PAGE TEXT ::
*** Begin section ***

HaskLearner9921
HaskLearner9921

Reputation: 43

How to write recursive factorial function in haskell without if then else statment

fac n = if n < 2 then 1 else n * fac (n-1)

main = do

   putStrLn "Enter a number: "  
   number <- getLine 
   print $ number >>= fac

I do not know how to write a recursive factorial function without if statements. Our professor said somethings about lambda calculus.

Upvotes: 3

Views: 4659

Answers (3)

wasmup
wasmup

Reputation: 16213

try this:

factorial 0 = 1
factorial n = n * factorial (n - 1)

Using tail recursion:

factorial n = f n 1

f 0 acc = acc
f n acc = f (n-1) (acc*n)

main = print $ factorial 5

output:

120

Upvotes: 3

dfeuer
dfeuer

Reputation: 48580

If/then/else and guards are actually just syntactic sugar for pattern matching.

*** End section ***

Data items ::
*** Begin section ***

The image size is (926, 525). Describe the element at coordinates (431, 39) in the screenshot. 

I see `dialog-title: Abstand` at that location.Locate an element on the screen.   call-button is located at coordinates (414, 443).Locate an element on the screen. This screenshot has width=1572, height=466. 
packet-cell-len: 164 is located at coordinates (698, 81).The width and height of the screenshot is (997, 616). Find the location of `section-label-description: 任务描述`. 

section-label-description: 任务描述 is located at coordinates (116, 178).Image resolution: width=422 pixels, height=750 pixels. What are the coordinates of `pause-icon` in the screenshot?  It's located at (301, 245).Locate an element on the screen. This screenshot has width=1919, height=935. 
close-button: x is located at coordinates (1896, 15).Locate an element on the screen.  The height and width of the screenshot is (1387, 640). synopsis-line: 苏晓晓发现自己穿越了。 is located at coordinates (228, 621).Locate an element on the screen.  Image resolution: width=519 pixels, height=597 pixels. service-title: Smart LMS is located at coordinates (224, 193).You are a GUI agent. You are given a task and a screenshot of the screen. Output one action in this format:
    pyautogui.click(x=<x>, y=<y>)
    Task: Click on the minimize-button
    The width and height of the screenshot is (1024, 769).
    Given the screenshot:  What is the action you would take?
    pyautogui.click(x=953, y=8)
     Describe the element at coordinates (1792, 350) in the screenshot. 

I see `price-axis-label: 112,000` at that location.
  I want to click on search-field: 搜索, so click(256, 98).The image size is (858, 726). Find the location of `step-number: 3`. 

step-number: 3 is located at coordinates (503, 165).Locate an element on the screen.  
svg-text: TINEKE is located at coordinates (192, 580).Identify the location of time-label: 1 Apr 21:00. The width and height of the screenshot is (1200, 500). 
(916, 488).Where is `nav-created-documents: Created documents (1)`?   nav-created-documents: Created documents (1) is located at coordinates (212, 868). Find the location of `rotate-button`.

*** End section ***

EXERCISES TO COMPLETE ::
A - Write out the Haskell factorial page from "How to write recursive" to "about lambda calculus.".
B - Write what comes next in the Haskell factorial page, starting right after its final line.

OUTPUTS BY TASK ::
A -
How to write recursive factorial function in haskell without if then else statment

fac n = if n < 2 then 1 else n * fac (n-1)

main = do

   putStrLn "Enter a number: "  
   number <- getLine 
   print $ number >>= fac

I do not know how to write a recursive factorial function without if statements. Our professor said somethings about lambda calculus.

B -
if b
  then c
  else d

desugars to

case b of
  True -> c
  False -> d

Similarly,

f x
  | b = c
  | d = e
f x = g

desugars to

f x = case b of
        True -> c
        False -> case d of
          True -> e
          False = g

So you can always use case directly. However, there's a rather simple optimization you can perform by hand. If you see

case x == p of
  True -> a
  False -> b

where p is made of constructors and literals, you can replace the whole thing with

case x of
  p -> a
  _ -> b

Upvotes: 1

Daniel Wagner
Daniel Wagner

Reputation: 152682

Pattern matching and guards are two particularly straightforward ways. Guards are essentially another syntax for if-then-else; they look like this:

fac n | n < 2     = 1
      | otherwise = n * fac (n-1)

Unlike if-then-else, they cleanly support multiple conditions; one could also write, for example,

fac n | n < 0 = error "nah"
      | n == 0 = 1
      | n == 1 = 1
      | n > 1 = n * fac (n-1)

which would look much less pretty in if-then-else form.

With pattern matching, one would typically write multiple defining equations:

fac 0 = 1
fac 1 = 1
fac n = n * fac (n-1)

For numbers in particular, this also desugars to essentially an if-then-else; but for data types with less compiler integration often cannot be emulated with if-then-else, and also often leads to very natural-looking code.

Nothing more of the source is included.